# Assignment
Copy the records below verbatim, from the first line through the line containing "You are a computer-use agent. Screen", inclusive, and output nothing else.
────────────────
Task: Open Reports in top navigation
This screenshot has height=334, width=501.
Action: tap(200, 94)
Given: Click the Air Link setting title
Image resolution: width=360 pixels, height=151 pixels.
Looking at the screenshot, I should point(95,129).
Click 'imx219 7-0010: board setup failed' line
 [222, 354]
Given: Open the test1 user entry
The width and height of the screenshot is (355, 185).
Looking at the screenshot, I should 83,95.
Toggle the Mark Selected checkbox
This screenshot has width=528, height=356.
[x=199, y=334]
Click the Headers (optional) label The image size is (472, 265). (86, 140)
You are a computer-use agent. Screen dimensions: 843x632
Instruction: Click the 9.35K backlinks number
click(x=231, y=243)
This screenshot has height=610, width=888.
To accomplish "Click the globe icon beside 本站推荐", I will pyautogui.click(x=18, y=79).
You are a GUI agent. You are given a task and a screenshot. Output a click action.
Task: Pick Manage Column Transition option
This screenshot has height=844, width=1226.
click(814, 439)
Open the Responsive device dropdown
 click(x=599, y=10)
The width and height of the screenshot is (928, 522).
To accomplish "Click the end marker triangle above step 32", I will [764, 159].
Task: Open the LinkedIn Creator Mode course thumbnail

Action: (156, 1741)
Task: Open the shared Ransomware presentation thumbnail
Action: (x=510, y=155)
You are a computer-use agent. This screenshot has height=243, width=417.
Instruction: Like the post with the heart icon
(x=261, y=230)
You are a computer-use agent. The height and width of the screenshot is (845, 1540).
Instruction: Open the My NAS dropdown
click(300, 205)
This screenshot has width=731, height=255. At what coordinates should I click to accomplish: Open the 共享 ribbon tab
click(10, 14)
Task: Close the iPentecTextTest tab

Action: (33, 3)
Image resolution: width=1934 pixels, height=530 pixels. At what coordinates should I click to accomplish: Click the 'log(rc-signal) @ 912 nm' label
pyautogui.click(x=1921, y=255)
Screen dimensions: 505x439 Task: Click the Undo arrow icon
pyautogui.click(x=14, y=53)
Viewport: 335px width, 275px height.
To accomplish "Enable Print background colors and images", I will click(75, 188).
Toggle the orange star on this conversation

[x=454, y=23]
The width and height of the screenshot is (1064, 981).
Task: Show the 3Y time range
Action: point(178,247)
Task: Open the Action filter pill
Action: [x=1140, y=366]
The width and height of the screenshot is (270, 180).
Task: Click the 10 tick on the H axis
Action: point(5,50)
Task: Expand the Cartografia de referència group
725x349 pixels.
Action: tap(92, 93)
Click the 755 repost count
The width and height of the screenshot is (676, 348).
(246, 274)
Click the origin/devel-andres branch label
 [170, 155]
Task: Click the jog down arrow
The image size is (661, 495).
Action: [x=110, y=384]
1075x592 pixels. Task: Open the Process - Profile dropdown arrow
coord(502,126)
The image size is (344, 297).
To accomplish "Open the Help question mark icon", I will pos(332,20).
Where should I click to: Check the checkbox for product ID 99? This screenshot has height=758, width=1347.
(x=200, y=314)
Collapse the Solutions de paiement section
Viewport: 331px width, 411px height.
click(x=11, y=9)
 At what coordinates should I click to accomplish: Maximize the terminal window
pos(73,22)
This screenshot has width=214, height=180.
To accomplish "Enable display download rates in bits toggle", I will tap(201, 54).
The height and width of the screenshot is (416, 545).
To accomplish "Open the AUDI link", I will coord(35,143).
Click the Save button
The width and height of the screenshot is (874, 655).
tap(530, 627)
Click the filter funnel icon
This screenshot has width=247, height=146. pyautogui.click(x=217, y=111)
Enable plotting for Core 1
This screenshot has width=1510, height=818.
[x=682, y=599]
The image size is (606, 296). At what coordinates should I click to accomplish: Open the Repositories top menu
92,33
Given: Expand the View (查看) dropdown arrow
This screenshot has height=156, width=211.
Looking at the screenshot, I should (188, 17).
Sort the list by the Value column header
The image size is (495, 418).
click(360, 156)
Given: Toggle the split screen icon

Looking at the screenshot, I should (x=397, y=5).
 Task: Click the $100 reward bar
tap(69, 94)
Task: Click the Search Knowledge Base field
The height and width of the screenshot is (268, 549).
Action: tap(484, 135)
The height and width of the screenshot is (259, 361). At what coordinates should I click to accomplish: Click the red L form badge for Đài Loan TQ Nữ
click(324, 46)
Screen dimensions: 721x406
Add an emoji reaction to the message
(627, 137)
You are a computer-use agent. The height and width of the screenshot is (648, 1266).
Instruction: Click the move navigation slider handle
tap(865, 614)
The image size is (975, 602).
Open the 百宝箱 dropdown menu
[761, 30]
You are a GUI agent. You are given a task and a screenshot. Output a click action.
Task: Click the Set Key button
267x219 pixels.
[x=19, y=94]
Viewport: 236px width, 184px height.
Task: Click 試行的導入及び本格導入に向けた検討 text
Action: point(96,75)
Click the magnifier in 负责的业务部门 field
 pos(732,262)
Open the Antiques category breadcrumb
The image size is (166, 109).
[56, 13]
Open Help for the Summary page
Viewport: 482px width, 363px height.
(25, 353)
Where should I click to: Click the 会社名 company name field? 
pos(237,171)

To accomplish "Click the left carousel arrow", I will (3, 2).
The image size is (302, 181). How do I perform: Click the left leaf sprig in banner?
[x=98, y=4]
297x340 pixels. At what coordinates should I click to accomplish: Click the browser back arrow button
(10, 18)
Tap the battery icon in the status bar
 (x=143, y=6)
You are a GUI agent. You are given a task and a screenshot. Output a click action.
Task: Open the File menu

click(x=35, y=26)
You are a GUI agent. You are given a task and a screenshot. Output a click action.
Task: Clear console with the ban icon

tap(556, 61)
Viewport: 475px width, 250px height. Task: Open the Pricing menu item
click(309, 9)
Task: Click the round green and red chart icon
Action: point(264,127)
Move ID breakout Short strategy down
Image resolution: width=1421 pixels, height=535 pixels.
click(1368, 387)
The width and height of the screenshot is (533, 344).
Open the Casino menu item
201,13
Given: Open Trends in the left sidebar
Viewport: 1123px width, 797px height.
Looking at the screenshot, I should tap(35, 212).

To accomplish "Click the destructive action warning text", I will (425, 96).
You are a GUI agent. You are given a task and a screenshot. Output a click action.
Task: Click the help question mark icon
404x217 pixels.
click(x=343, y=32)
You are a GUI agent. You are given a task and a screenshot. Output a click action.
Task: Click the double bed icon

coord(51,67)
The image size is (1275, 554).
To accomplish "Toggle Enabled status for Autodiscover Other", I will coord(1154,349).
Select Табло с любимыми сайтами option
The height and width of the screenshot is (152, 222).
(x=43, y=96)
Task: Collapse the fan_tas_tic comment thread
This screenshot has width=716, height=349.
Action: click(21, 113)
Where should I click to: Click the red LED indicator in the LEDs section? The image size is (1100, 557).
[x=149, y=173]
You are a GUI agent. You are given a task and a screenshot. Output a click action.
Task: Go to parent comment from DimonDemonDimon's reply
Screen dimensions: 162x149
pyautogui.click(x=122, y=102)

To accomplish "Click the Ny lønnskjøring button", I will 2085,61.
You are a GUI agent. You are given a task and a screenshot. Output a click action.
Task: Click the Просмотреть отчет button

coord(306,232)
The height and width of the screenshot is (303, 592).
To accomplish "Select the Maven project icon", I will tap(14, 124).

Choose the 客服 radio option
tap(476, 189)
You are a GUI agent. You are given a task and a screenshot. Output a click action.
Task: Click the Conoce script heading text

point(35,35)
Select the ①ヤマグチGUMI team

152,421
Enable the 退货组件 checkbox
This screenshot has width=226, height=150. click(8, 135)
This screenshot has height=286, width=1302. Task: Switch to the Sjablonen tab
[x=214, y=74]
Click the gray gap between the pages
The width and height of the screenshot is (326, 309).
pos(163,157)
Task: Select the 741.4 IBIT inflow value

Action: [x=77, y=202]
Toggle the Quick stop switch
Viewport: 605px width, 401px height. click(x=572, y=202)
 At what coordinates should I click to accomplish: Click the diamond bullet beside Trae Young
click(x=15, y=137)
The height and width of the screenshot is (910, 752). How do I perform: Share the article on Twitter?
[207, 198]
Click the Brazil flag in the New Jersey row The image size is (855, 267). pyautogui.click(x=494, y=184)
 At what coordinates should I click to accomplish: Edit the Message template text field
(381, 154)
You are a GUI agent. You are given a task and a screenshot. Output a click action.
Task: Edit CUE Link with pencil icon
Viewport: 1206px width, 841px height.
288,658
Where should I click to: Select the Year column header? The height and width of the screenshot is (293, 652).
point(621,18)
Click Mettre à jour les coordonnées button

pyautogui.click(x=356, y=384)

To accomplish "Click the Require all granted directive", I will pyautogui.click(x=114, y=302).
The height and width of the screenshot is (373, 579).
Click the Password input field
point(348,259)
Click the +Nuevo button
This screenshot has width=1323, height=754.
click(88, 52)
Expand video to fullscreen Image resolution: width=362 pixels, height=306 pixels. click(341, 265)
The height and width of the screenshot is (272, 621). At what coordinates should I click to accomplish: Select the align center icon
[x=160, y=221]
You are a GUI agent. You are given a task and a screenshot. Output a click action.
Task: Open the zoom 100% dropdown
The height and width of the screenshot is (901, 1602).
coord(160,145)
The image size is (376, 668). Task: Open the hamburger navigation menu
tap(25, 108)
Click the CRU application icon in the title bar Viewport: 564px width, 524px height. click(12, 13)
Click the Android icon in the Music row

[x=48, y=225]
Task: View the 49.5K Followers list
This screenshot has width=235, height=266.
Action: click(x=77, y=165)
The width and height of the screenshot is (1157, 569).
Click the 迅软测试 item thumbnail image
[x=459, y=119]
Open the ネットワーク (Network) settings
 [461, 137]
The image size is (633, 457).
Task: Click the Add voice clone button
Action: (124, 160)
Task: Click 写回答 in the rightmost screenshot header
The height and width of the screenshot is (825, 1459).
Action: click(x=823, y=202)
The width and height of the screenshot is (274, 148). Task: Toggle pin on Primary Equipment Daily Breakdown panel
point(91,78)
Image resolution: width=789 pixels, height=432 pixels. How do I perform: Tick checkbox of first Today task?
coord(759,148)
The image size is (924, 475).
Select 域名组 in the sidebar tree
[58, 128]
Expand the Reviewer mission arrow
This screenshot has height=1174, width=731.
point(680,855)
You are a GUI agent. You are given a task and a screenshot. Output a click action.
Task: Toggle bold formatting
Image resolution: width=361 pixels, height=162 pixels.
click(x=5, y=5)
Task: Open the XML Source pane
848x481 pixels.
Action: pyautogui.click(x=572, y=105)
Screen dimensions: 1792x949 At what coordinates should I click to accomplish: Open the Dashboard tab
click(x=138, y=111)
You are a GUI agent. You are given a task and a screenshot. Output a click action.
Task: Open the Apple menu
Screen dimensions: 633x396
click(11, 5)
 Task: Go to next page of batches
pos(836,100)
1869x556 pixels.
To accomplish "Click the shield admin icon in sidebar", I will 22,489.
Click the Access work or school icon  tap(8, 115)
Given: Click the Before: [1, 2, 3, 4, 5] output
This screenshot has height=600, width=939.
────────────────
# Response area
Task: Open Reports in top navigation
This screenshot has height=334, width=501.
Action: tap(200, 94)
Given: Click the Air Link setting title
Image resolution: width=360 pixels, height=151 pixels.
Looking at the screenshot, I should point(95,129).
Click 'imx219 7-0010: board setup failed' line
 [222, 354]
Given: Open the test1 user entry
The width and height of the screenshot is (355, 185).
Looking at the screenshot, I should 83,95.
Toggle the Mark Selected checkbox
This screenshot has width=528, height=356.
[x=199, y=334]
Click the Headers (optional) label The image size is (472, 265). (86, 140)
You are a computer-use agent. Screen dimensions: 843x632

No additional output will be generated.